Playworks’ vision is that one day every child in America will get to play—every day. We are changing school culture by leveraging the power of safe, fun, and healthy play at school every day. We create a place for every kid on the playground to feel included, be active, and build valuable social and emotional skills. We offer an essential opportunity for children to explore their imaginations, to connect with other kids, and to stretch and grow physically, emotionally and socially.
Why is Playworks even necessary? Traditionally, older children pass down games and take the lead in modeling a culture of play for younger children. Our experience is that diminishing opportunities for unsupervised play in our society have left kids with less knowledge of traditional recess games, less experience resolving conflicts independently, and fewer strategies for making play fun, inclusive, and safe enough to avoid trips to the Principal’s office. When grown-ups or older students in leadership positions introduce basic rules and set the tone, children are better equipped to make play work. Schools that may have previously banned running or tag, or discontinued recess altogether, are more comfortable letting kids be kids, knowing that they have the tools they need to take responsibility for their actions.
Who is actually leading play? With hundreds of students out at recess at any time, everyone is leading play. Adults and Junior Coaches (student leaders) lead organized games, while all other students are welcome to play their own games that extend Playworks’ culture of inclusion, healthy play, and healthy communities. We believe that kids have innate leadership, and give them easy ways to take ever-increasing responsibility for the quality of play and for each other. Ultimately our unique brand of play fosters greater independence and leadership among children. On our playgrounds, kids feel safe and included, a part of the action. Games are safe and organized. Any child is welcome and able to play in any game or engage in free- or imaginative-play.
In partnership with teachers, principals, and parents, we build a culture of play that enables kids to feel a real sense of belonging and have the opportunity to contribute on the playground, in the classroom, and into their communities.
Isn’t ro-sham-bo just a silly game? We are huge fans of rock-paper-scissors, also known as “ro-sham-bo”. Building a play culture that acknowledges the arbitrariness of most conflicts and provides a simple, playful tool for addressing them, ultimately makes it easier for kids to recognize and address more serious conflicts through other conflict resolution techniques, such as I-messages and peer mediation.
Who needs grown-ups? A grown-up standing on the sidelines barking instructions only serves to perpetuate the less-than-playful status quo. But when adults get in the game and actually play themselves, it introduces an important element of whim and shared humanity, making the play more accessible, and helping children feel safer and more connected. This is true both for kids who choose to play games led by adults and for kids who choose to spend recess playing in other ways such as engaging in free- or imaginative-play.
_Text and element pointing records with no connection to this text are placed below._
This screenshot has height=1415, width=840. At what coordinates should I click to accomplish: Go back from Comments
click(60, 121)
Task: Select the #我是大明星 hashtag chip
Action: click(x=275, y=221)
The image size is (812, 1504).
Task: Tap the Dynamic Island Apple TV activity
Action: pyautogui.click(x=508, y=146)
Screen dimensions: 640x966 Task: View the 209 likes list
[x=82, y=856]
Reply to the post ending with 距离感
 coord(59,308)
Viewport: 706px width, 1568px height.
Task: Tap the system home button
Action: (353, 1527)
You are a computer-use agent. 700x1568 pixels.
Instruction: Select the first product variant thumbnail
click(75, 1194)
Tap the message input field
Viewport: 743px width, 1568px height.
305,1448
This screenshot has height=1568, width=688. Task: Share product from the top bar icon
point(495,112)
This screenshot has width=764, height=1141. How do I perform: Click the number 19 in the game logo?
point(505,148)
Is competition really so bad? Our program is centered around fun, continuous access to games, and focusing on the joy of playing rather than winning or losing. One amazing thing about play is that kids’ desire to keep the activity going will often motivate them to look beyond competition to take actions that are actually in the best interest of the larger group. Most often this manifests as self-handicapping, like switching players or adapting the rules, to ensure that everyone is having enough fun to continue playing.
Playworks encourages this behavior by creating shared understandings for games that give students the opportunity to stay as active as possible at recess. Students who are “out” in our version of tag, for example, do a few jumping jacks and then immediately come back in. Our belief is that creating options for children to engage in healthy, inclusive play represents an important opportunity for learning to deal with both winning and losing with grace.